To say President Biden had a busy first day in office is an understatement. After being sworn in, President Biden wasted no time in issuing a flurry of executive orders. Many of these orders significantly impact employers and employees. Let’s go over some you need to know about now.
Expanded Protections on the Basis of Gender Identity or Sexual Orientation
Last year, the Supreme Court’s decision in Bostock v. Clayton held Title VII protects employees against discrimination because of their sexual orientation and gender identity.
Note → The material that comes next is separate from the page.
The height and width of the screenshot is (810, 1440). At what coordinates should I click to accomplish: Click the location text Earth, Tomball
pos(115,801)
Concluding discrimination on the basis of gender identity or sexual orientation overlaps with other forms of prohibited discrimination, President Biden has ordered that Title VII, and other laws prohibiting discrimination, be interpreted as prohibiting workplace discrimination on the basis of gender identify and sexual orientation.
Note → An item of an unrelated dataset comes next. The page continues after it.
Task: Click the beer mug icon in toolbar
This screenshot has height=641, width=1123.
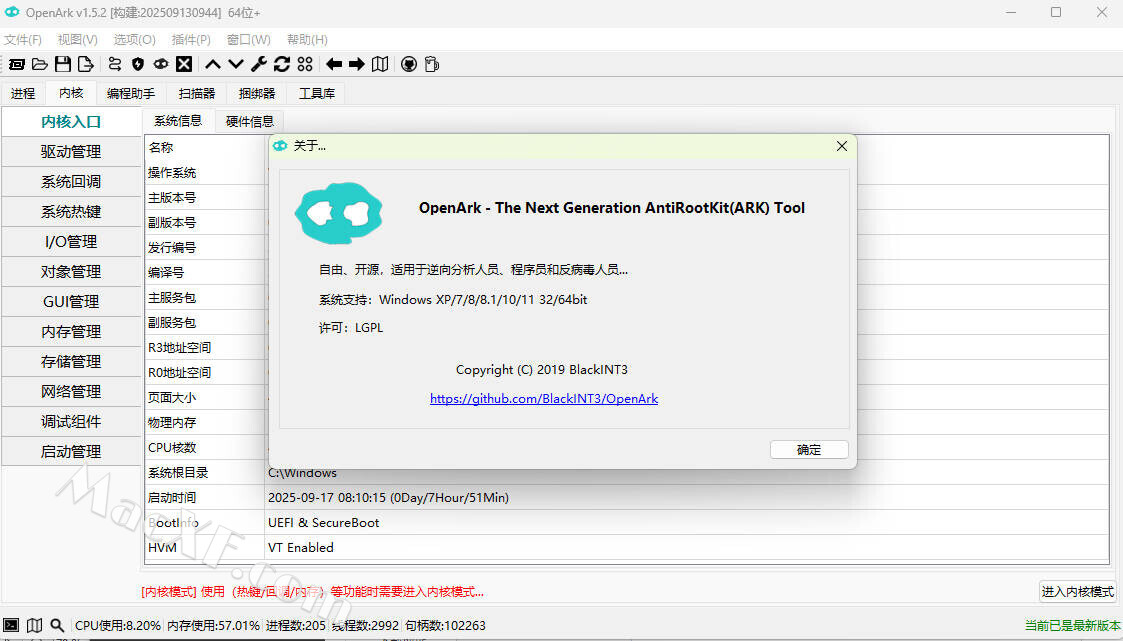Action: click(x=432, y=64)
This order expands on the Bostock decision.
DACA Is Officially Back
The Deferred Action for Childhood Arrivals (“DACA”) deferred removal of certain undocumented immigrants who were brought into the United States as children, had obeyed the law, and had stayed in school or enlisted in the military. Upon the successful completion of a background check, DACA allows eligible individuals to request temporary relief from removal and apply for temporary work permits.
President Biden has directed the Secretary of Homeland Security, in consultation with the Attorney General, to “take all actions deemed appropriate, consistent with applicable law to preserve and fortify DACA.”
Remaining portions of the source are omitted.